Filter the entries for the word "panel". Copy each line in which it occurs.

(The data begins)

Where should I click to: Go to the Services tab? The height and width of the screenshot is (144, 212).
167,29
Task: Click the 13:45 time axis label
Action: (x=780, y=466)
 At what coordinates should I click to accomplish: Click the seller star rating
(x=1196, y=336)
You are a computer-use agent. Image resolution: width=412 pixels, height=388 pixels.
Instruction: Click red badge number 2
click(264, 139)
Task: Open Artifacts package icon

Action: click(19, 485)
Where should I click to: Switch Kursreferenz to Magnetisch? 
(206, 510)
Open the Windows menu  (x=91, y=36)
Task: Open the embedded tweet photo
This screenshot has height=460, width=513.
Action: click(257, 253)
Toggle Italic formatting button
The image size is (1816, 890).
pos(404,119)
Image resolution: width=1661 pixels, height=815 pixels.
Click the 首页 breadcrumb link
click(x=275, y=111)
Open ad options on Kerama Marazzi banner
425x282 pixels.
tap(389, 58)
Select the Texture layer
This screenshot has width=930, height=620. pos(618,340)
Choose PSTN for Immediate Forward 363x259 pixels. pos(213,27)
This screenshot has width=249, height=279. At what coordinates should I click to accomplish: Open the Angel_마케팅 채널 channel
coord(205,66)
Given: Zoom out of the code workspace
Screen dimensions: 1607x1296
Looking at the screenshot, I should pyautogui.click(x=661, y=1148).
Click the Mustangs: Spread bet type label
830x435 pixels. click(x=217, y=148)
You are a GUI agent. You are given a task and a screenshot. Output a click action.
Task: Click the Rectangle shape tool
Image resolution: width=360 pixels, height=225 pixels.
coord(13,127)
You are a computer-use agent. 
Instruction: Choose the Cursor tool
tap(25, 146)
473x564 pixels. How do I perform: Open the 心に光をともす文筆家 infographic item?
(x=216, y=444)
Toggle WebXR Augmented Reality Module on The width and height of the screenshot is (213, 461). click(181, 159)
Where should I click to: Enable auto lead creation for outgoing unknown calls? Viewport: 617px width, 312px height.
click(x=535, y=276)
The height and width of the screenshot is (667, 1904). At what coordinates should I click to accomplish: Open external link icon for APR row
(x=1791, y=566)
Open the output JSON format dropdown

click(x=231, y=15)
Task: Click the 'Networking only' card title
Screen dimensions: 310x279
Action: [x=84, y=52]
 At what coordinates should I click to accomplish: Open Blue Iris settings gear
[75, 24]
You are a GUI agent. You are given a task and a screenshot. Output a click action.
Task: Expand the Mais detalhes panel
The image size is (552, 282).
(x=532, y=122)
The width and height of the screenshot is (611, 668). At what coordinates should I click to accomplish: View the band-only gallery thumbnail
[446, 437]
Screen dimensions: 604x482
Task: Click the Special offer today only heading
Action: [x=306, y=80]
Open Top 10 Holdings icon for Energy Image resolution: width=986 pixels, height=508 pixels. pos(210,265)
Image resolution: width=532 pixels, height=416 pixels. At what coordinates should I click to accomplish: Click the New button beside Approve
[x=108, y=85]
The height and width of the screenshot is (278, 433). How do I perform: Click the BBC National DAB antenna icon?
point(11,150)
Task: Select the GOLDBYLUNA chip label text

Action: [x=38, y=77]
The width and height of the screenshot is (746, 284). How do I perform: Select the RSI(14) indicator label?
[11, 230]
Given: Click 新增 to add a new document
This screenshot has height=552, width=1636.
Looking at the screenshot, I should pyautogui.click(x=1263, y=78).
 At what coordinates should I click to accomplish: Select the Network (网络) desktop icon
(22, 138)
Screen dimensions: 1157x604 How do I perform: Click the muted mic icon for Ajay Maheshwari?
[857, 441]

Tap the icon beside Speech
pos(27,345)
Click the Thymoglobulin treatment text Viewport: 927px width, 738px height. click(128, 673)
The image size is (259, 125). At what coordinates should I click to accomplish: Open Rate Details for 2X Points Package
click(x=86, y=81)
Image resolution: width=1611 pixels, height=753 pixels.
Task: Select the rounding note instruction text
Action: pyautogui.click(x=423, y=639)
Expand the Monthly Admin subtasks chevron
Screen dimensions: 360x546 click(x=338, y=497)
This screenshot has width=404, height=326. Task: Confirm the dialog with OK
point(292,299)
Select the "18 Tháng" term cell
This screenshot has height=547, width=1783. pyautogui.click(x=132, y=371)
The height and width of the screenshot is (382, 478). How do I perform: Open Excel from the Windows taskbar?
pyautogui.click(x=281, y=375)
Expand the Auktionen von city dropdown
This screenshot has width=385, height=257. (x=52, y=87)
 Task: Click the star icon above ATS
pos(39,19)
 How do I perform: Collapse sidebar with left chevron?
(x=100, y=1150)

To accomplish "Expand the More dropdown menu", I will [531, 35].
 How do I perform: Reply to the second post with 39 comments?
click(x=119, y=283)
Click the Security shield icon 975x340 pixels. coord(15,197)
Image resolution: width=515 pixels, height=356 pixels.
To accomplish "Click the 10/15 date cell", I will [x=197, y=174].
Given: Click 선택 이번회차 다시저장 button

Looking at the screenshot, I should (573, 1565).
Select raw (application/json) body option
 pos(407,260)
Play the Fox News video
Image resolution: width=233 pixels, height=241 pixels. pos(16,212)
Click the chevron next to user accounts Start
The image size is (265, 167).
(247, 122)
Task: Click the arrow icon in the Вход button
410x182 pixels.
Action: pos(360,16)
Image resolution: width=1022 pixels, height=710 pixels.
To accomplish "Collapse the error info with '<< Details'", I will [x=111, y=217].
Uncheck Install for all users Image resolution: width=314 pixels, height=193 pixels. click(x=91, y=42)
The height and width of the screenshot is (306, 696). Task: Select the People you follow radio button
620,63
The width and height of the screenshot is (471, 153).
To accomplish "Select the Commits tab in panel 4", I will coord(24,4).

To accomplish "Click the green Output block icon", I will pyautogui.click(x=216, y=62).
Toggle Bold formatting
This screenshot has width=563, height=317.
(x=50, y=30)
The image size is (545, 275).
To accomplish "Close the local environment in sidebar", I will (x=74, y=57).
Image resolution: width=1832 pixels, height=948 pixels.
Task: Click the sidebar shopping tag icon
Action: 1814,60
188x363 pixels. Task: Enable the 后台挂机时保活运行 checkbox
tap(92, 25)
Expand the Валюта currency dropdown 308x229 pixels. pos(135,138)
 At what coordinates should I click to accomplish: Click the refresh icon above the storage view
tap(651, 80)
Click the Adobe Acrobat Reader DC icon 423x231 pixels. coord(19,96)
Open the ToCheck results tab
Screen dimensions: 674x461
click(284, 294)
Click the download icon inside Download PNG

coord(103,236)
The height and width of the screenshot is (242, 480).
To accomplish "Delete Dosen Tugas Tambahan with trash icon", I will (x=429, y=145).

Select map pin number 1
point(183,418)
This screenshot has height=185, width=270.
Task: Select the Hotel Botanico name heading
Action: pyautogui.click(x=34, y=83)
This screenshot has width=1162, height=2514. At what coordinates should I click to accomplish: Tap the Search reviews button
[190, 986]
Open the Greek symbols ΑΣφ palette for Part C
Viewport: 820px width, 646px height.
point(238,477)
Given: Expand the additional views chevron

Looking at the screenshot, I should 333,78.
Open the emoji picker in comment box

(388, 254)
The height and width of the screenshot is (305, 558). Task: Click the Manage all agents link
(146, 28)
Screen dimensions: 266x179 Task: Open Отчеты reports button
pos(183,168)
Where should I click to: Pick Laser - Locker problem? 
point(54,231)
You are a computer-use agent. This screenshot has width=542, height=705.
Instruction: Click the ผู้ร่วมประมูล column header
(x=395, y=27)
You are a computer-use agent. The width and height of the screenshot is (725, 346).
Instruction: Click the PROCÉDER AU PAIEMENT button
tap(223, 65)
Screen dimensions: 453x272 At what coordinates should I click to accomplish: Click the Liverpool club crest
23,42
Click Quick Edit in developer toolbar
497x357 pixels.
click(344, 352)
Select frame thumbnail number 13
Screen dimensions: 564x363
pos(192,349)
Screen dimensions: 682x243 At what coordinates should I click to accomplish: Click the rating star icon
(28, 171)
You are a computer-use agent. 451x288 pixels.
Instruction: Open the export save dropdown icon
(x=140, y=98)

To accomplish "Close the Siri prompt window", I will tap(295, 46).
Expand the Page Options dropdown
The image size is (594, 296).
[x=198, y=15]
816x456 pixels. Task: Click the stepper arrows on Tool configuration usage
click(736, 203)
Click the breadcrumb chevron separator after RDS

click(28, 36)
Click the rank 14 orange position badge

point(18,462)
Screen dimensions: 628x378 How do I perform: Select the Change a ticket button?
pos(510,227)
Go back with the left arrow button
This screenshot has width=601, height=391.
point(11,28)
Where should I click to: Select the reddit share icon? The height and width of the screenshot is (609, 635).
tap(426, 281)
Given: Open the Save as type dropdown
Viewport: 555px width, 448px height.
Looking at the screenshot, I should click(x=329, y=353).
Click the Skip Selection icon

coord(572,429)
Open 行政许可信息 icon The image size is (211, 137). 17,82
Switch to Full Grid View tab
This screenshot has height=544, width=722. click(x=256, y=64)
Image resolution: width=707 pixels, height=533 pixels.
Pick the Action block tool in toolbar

(The data ends)

Answer space:
Task: Expand the Mais detalhes panel
To accomplish "Select the Commits tab in panel 4", I will coord(24,4).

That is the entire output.